Rapid-throughput screening methods will likely be required to vet potential HEA compositions after predictive screening, but there are significant issues associated with their practical implementation. There is also a danger that promising alloys could be dismissed too early by these approaches, since they are less likely to explore the complex links between heat treatment, microstructure and properties. Indeed, careful experimental assessment of HEAs in general is necessary before conclusions are drawn about the characteristics and stabilities of their microstructures.

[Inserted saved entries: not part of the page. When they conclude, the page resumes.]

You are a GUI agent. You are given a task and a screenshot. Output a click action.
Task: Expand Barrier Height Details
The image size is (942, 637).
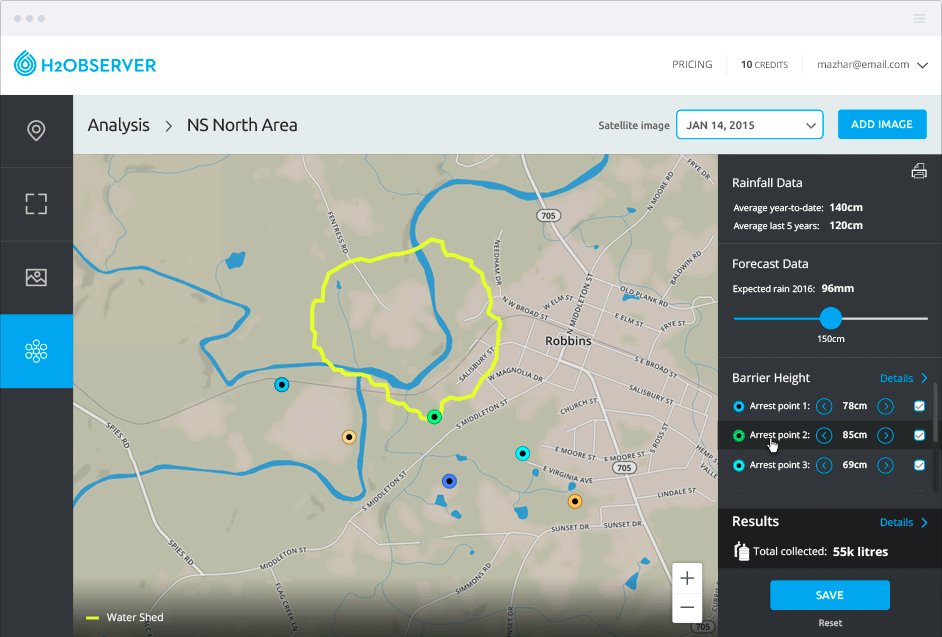(903, 378)
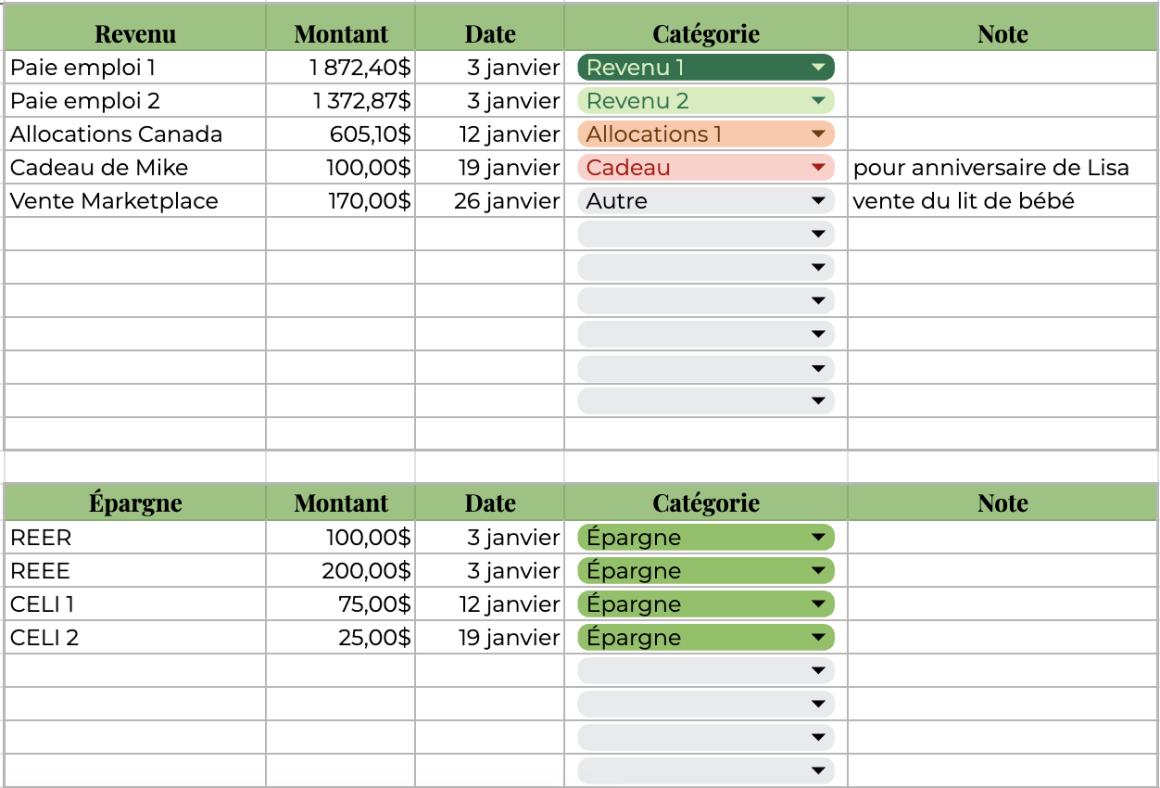Click the Vente Marketplace cell
1160x788 pixels.
point(135,201)
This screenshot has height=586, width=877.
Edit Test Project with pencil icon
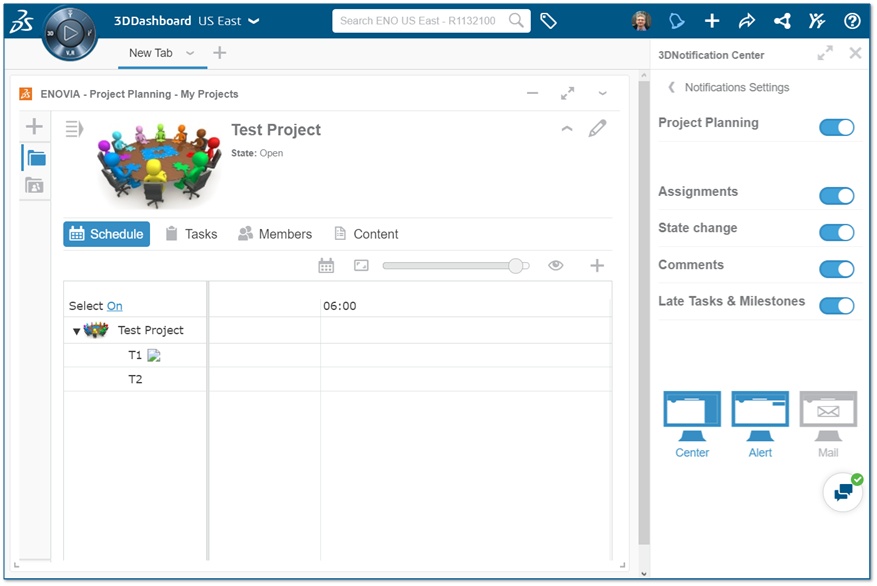(x=597, y=129)
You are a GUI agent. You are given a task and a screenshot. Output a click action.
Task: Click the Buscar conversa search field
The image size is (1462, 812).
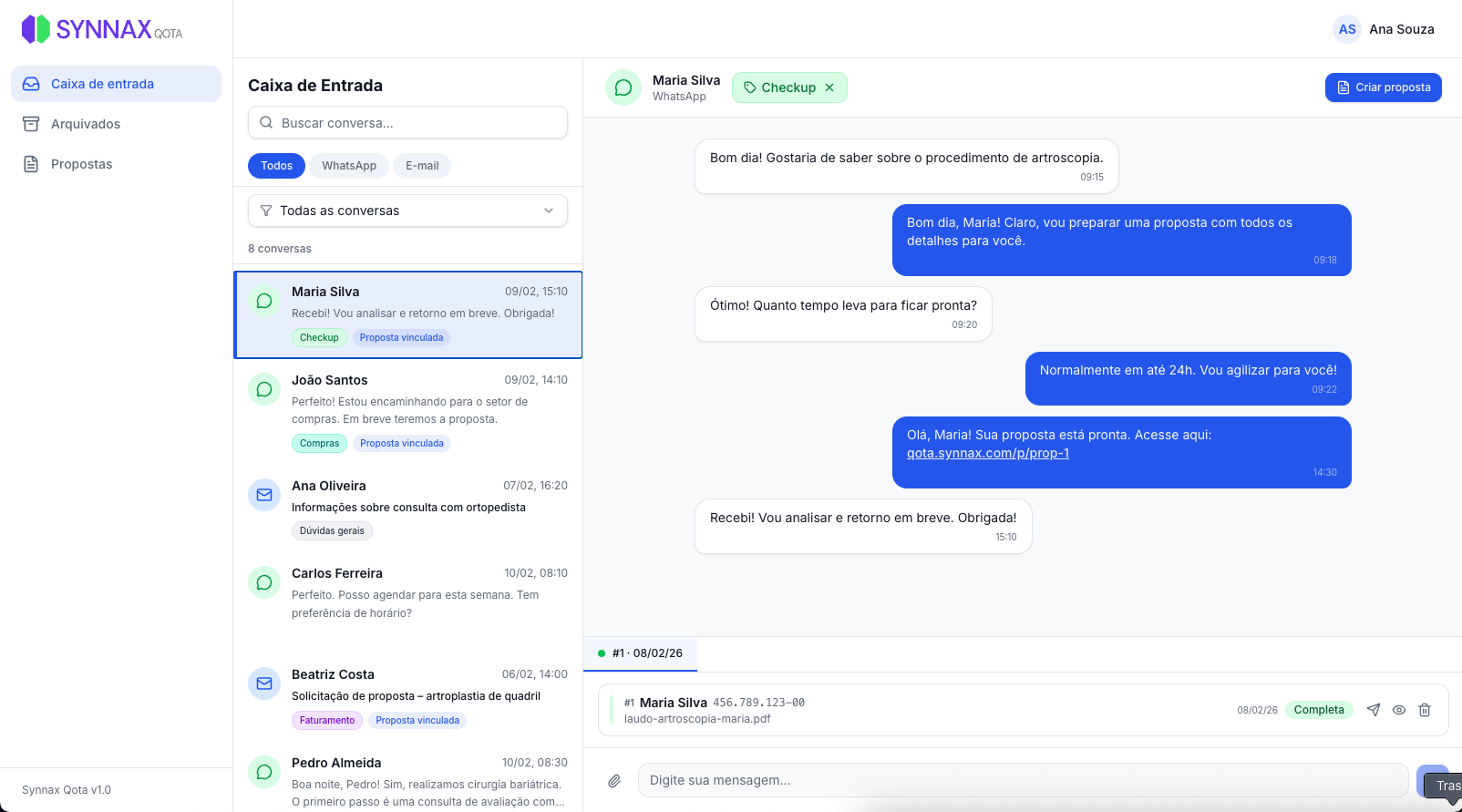click(407, 123)
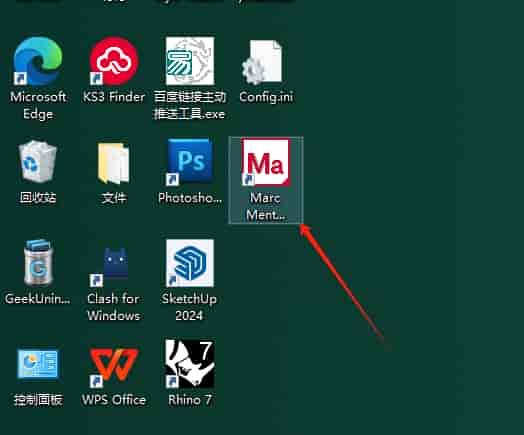
Task: Select the Rhino 7 shortcut icon
Action: click(190, 364)
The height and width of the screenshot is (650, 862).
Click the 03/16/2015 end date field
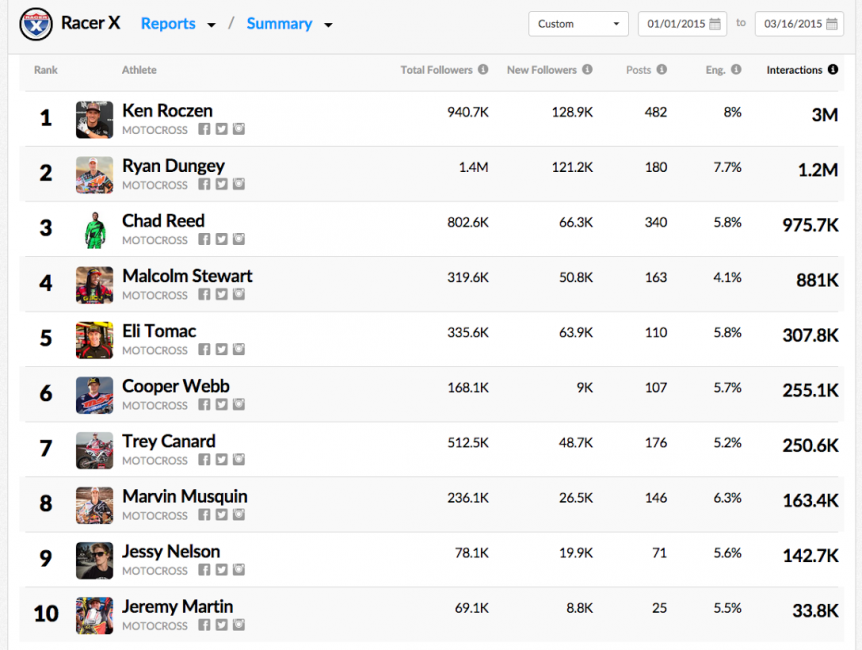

Nanoscale precipitates and phase separations have often been observed, which necessitate the use of high-resolution techniques. Accurate and rapid microstructural measurement techniques are key if alloy selection initiatives are to be successful. The data they produced must be of sufficient quality to feed back into selection models.

Despite the conclusions drawn with respect to the founding principles of HEAs, we do not believe that changing the name of the research field would be helpful moving forwards. What is required is a change in the underlying science associated with the name. In our opinion a far more important matter is the adoption of a consistent alloy naming convention within the community. With that in mind, we suggest that when expressing HEA compositions as atomic ratios, the elements are listed by atomic number, and that the order is not influenced by the relative concentrations of each species.

In a recent review, ⁸ it was proposed that the traditional principles of physical metallurgy that have been developed over the past century need to be modified in light of HEA behaviour. We do not believe this is the case – although some HEAs do exhibit unusual behaviour, it is likely that this is derived from the same processes already acting in conventional alloys. Nonetheless, the study of HEAs does offer tremendous potential to improve our fundamental understanding of the mechanical and thermodynamic behaviour of alloys, as well as develop useful new materials.

HEAs have thrust us out of an age of limitation, where alloys were designed around one principal element, and into a new world of seemingly endless possibility. However, careful and educated alloying is required, such that we focus our attention on key features of the compositional landscape presented by HEAs, rather than wander somewhat aimlessly in its limitless expanse.